Records for locating described items:
start
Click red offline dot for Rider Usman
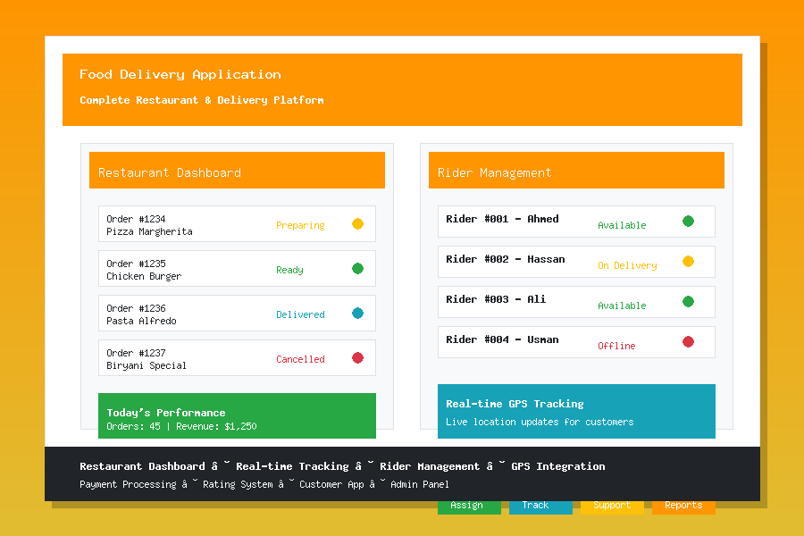This screenshot has width=804, height=536. click(688, 342)

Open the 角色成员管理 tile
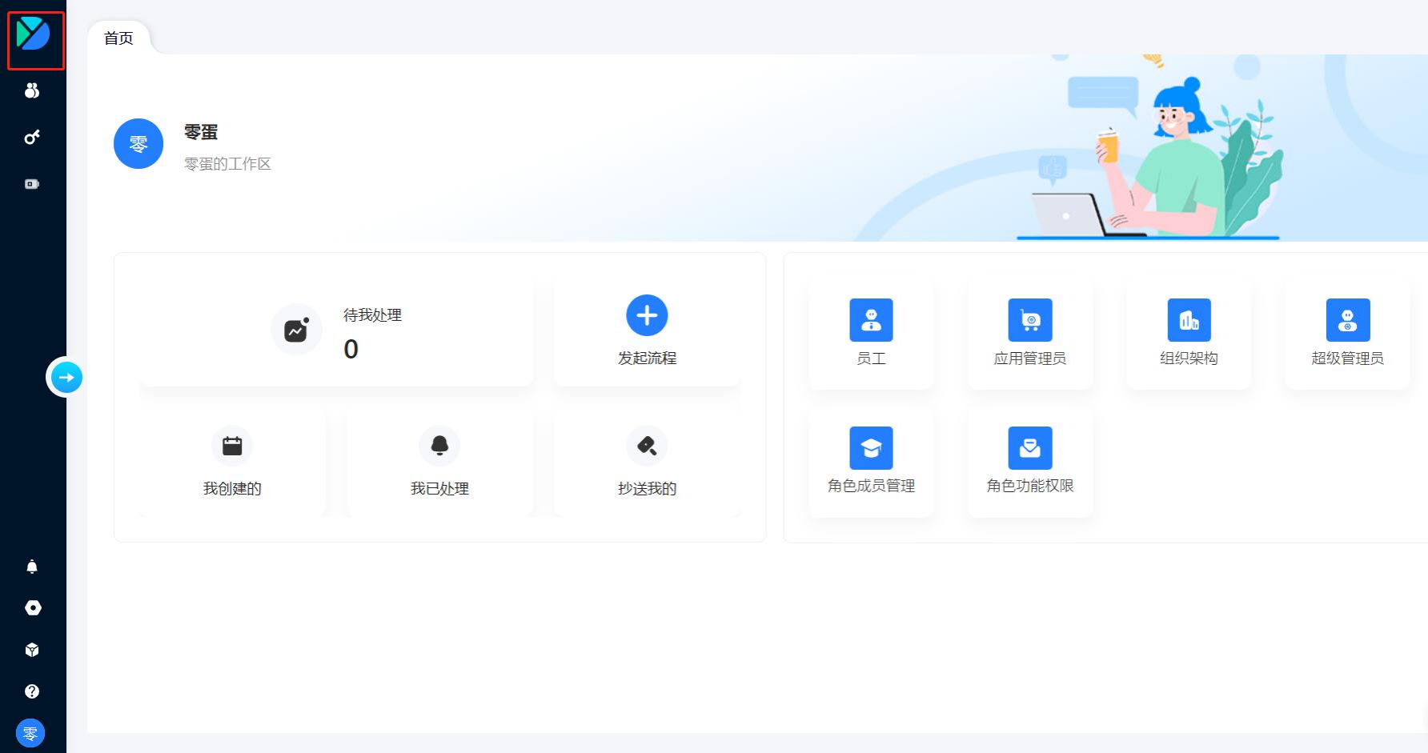[x=871, y=462]
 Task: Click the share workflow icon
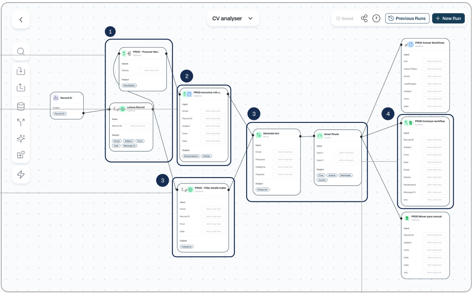364,19
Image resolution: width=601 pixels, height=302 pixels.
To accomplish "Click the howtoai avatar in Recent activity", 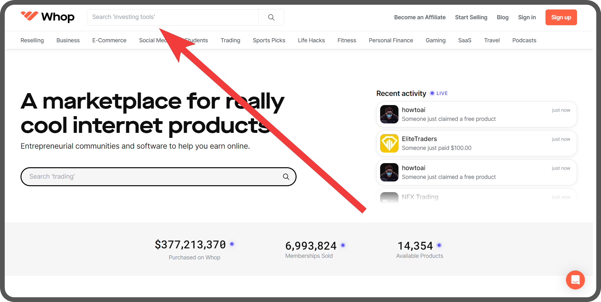I will click(389, 114).
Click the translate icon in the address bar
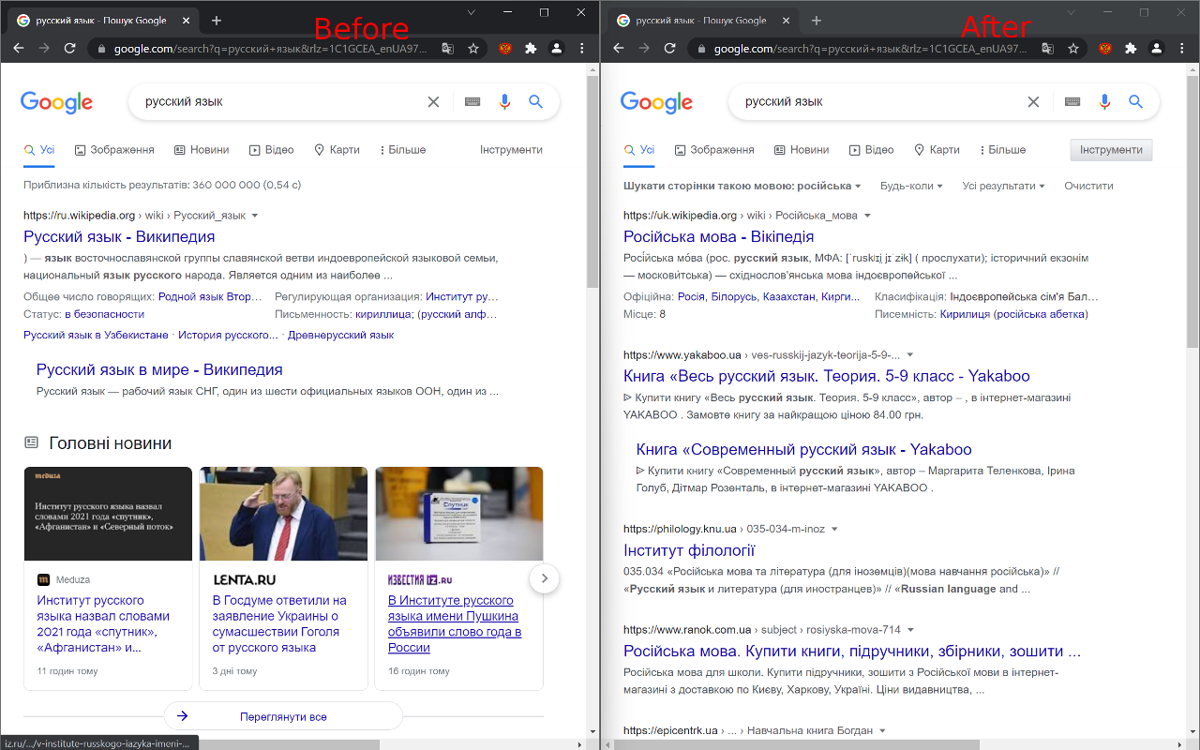The height and width of the screenshot is (750, 1200). pos(448,46)
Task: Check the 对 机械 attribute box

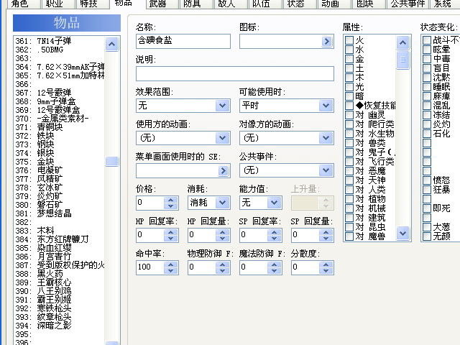Action: point(349,208)
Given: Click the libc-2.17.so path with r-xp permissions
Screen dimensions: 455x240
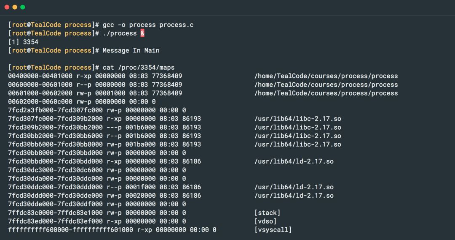Looking at the screenshot, I should 298,119.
end
## SHORT EXERCISE
Retype the rows from the line with "Click the translate icon in the address bar" through the end of the rows exactly, leaving the pictures out of your answer.

## TASK ANSWER
Click the translate icon in the address bar
The height and width of the screenshot is (750, 1200). pos(448,46)
Task: Check the 对 机械 attribute box

Action: point(349,208)
Given: Click the libc-2.17.so path with r-xp permissions
Screen dimensions: 455x240
Looking at the screenshot, I should 298,119.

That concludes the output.